New York finally has the opportunity to end its obsession with and misuse of state standardized tests.
Albany may revise the state’s teacher evaluation system so it does not hinge on how a teacher’s students perform on high-stakes state tests, or, as has often been the case, does not rate a teacher based on how students in her school who are not even in her class perform.
The bill passed by the state Assembly on May 2 would eliminate the requirement that school districts use student results on state standardized tests to evaluate teachers. It would also prevent these scores from being part of a student’s permanent education record. Under this legislation, the use of state standardized tests in teacher ratings would become a subject of collective bargaining in each school district.
Now we’re waiting to see if the Republican-controlled Senate will do the right thing and pass it. Gov. Andrew Cuomo has signaled that he would sign the legislation if it comes to him.
For years, the UFT has been dogged in its effort to create a teacher evaluation system that provides teachers with meaningful feedback and opportunities for professional growth. We favor the use of multiple measures so a teacher’s rating is not dependent on the subjective judgment of a principal.
Right now in New York City, teacher evaluation and observation are toxic in too many schools. Principals are not using observations to give productive feedback, and it’s getting worse. Whenever a teacher gets observed one day after they speak out about something, that administrator is abusing his or her power. It’s a perversion of the process and needs to stop. Evaluation should be about supporting the work we do in the classroom. It should not be a gotcha system.

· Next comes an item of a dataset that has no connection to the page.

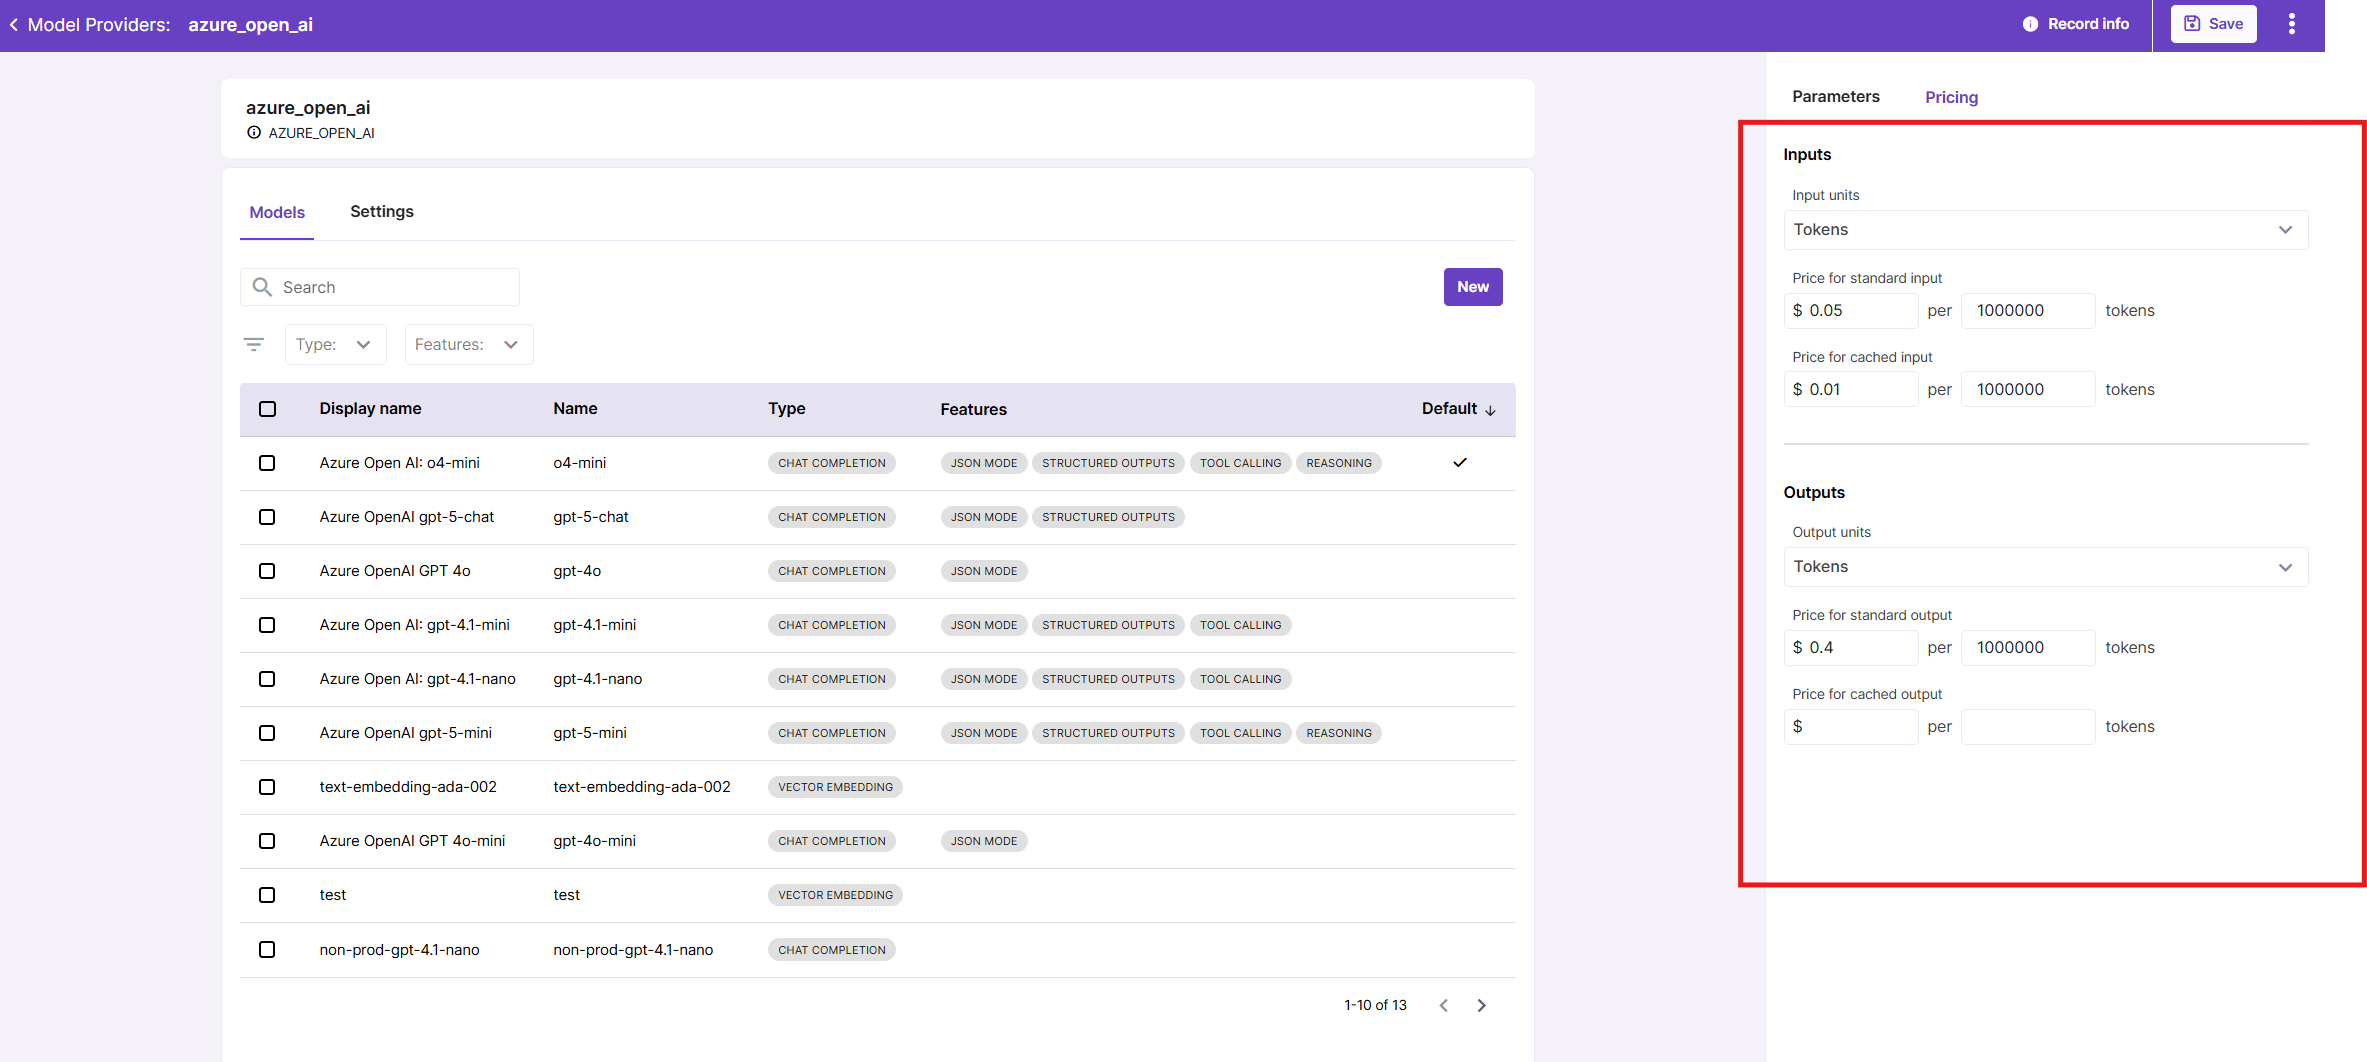Viewport: 2367px width, 1062px height.
Task: Switch to the Parameters tab
Action: [x=1835, y=97]
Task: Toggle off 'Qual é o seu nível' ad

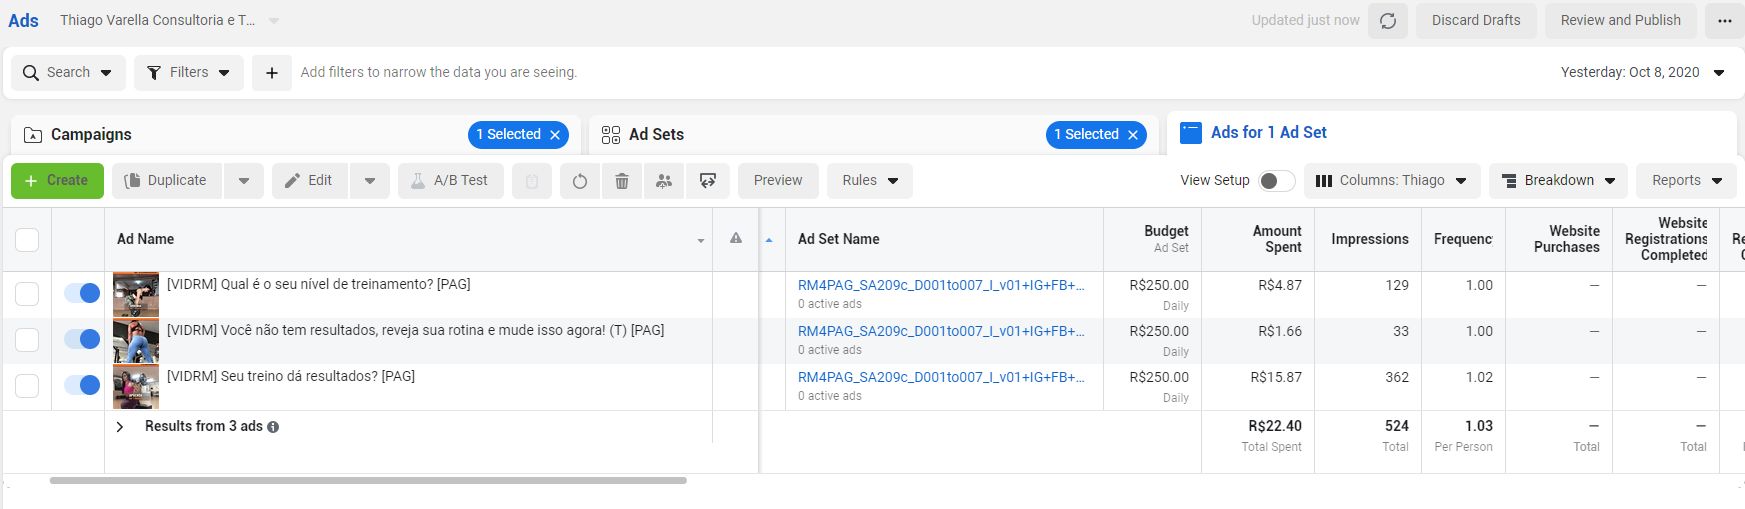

Student learning measures, when these are authentic assessments of student performance and growth, empower teachers to take ownership of their work in the classroom rather than leave their fate in the hands of potentially biased administrators.
In March, I hosted a discussion at UFT headquarters with Dr. David Koretz, the author of “The Testing Charade: Pretending to Make Schools Better.” Koretz was eloquent in framing the issue. His book is not an anti-testing book, he said, but a book that criticizes the overuse and misuse of standardized tests. Koretz cited more than two decades worth of research that shows the nation’s obsession with high-stakes standardized tests has not created a rich education for students.
Testing at its best is a monitoring tool to guide instruction. Authentic assessments tell us what students need and help teachers get students to where they should be. But when standardized testing is placed above all other measures of learning, teachers and students are shortchanged.
It’s become a cliché to deride “teaching to the test.” But that’s because the phrase captures so well how the emphasis on standardized testing can degrade teaching and learning. We want to empower teachers to be creative in how they teach and reach students who have different capabilities and learning styles.
We know the variety of children we have in a single classroom. They all deserve the chance to succeed and thrive. The focus on high-stakes tests shuts the door on that opportunity for many of them while pushing art and music to the side.
Thanks to Gov. Cuomo and the state Board of Regents, we have a four-year moratorium that bars the use of state exams in ELA and math for grades 3–8 to rate teachers. But that moratorium ends in June 2019. Under the new legislation, the use of all state tests, including science and social studies tests, as well as high school Regents exams, in teacher evaluation would no longer be required by law.
Three years ago, Gov. Cuomo was on the opposite side of this issue. Your voices made the difference. I can’t think of a better example of the difference that a union makes in the political arena and in the quality of education in our public schools.